Response time and frequencies of following behavioral measures can be evaluated using Food Carrying Apparatus

  • Searches: The moment the rat left the refuge to the point at which the rat finds and picks up the food pellet
  • Return segment: The point in which the subject picks up the food pellet and carries it back to the correct refuge
  • Initial heading angles: The angle between the refuge and the directional heading of the subject whilst the subject left the food pellet
  • Final heading angle: The angle between the refuge and the subject’s directional heading when it approached the refuge and crossed the implicit finish line
  • Retrieval trial: The exit from the refuge and return with a food pellet
  • Correct choice: Finding a food pellet and returning to the starting doorway without stopping at any other doorway
  • Incorrect choice: Finding a food pellet but stopping at one of the other potential exits before returning to the exit from which departure began.
  • First choice: The first doorway visited after finding a food pellet
  • Second choice: The second doorway visited, given that the first choice was incorrect. The second choice could also include a preservative comeback to the first choice.

Strengths and Limitations

Strengths

The Food Carrying Apparatus task uses a simple design to identify large scale differences in navigational activities of brain-lesioned rats and many types of disease models. Its simple design provides an easy option for researchers who do not have access to more complex operant conditioning apparatuses (see also operant chambers) to conduct decision-making tasks. Due to its compact design, the apparatus can be set up almost anywhere and can be adapted for investigation of effects of aging on navigational behavior and spatial memory in rodents.  The Food Carrying Apparatus task is useful in evaluations of deficits in brain functioning as a result of brain injury and repeated drug testing.
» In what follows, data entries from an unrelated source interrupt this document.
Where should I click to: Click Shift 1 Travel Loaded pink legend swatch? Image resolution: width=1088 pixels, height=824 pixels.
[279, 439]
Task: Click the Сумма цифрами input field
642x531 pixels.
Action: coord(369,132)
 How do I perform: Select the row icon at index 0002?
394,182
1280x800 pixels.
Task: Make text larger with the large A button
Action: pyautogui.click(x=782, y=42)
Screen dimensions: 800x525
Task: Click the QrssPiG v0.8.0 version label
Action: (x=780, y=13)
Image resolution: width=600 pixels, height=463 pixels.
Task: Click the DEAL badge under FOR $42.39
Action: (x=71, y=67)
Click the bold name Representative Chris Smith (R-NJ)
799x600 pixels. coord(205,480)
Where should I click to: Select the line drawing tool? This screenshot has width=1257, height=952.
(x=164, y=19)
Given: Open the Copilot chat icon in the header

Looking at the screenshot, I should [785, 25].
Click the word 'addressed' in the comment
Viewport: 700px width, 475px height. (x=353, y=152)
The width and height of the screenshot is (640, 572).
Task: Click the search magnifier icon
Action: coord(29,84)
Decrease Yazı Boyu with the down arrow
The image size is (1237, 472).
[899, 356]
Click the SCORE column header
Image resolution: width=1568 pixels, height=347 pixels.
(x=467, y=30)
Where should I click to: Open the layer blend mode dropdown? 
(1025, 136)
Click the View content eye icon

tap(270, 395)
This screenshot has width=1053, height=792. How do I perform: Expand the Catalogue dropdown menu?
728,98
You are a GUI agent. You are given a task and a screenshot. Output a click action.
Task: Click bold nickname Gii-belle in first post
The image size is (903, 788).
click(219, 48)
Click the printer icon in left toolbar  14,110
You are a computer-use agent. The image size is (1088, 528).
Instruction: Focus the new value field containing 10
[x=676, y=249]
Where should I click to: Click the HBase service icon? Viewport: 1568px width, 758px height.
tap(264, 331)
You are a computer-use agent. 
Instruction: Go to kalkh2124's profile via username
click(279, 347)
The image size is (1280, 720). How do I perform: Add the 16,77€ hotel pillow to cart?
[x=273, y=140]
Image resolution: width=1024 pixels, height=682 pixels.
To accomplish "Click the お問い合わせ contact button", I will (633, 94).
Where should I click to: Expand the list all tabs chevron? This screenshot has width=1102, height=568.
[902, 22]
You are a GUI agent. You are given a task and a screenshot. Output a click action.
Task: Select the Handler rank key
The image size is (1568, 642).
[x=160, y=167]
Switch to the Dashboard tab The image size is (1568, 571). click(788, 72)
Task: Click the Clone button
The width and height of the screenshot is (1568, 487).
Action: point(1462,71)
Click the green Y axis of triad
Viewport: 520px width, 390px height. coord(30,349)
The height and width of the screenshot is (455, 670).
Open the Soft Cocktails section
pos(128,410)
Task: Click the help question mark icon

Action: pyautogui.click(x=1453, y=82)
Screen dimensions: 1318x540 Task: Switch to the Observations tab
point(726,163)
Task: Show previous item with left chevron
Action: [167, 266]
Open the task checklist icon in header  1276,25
The Food Carrying Apparatus generally does not produce anxiety in subjects due to the absence of significant stressors allowing better observations of the results and enabling the subject to explore the apparatus arena. The Food Carrying Apparatus does not require food and water restrictions and exposure to aversive stimuli.

Limitations

Factors such as age, weight, sex, visual cues, and light intensity used can affect task performance. Additionally, the use of auditory cues could also alter results by impacting the behavior of the subject. The apparatus requires several days and rounds of habituation, training, and testing session, which can prolong the time period required to obtain the data. Over handling is another factor which could affect the behavior of the subject.

Summary

  • The Food Carrying Apparatus is used to study navigational behavior in rodents.
  • The Food Carrying Apparatus is a circular open field platform with food cups on the floor of the arena.
  • The open field is surrounded by a wall equipped with eight doorways that lead to 7 false refuges and 1 correct refuge.
  • The Food Carrying Apparatus is a useful paradigm to evaluate associative learning, exploratory behavior, decision making, foraging behavior, spontaneous and forced alternation tasks, and allocentric learning in rodents.

References

  1. Frohardt, R. J., Bassett, J. P., & Taube, J. S. (2006). Path integration and lesions within the head direction cell circuit: comparison between the roles of the anterodorsal thalamus and dorsal tegmental nucleus. Behavioral Neuroscience, 120(1), 135.
  2. Whishaw, I. Q., Coles, B. L., & Bellerive, C. H. (1995). Food carrying: a new method for naturalistic studies of spontaneous and forced alternation. Journal of neuroscience methods, 61(1-2), 139-143.
  3. Butler, W. N., Smith, K. S., van der Meer, M. A., & Taube, J. S. (2017). The head-direction signal plays a functional role as a neural compass during navigation. Current Biology, 27(9), 1259-1267.
  4. Clark, B. J., & Taube, J. S. (2009). Deficits in landmark navigation and path integration after lesions of the interpeduncular nucleus. Behavioral Neuroscience, 123(3), 490.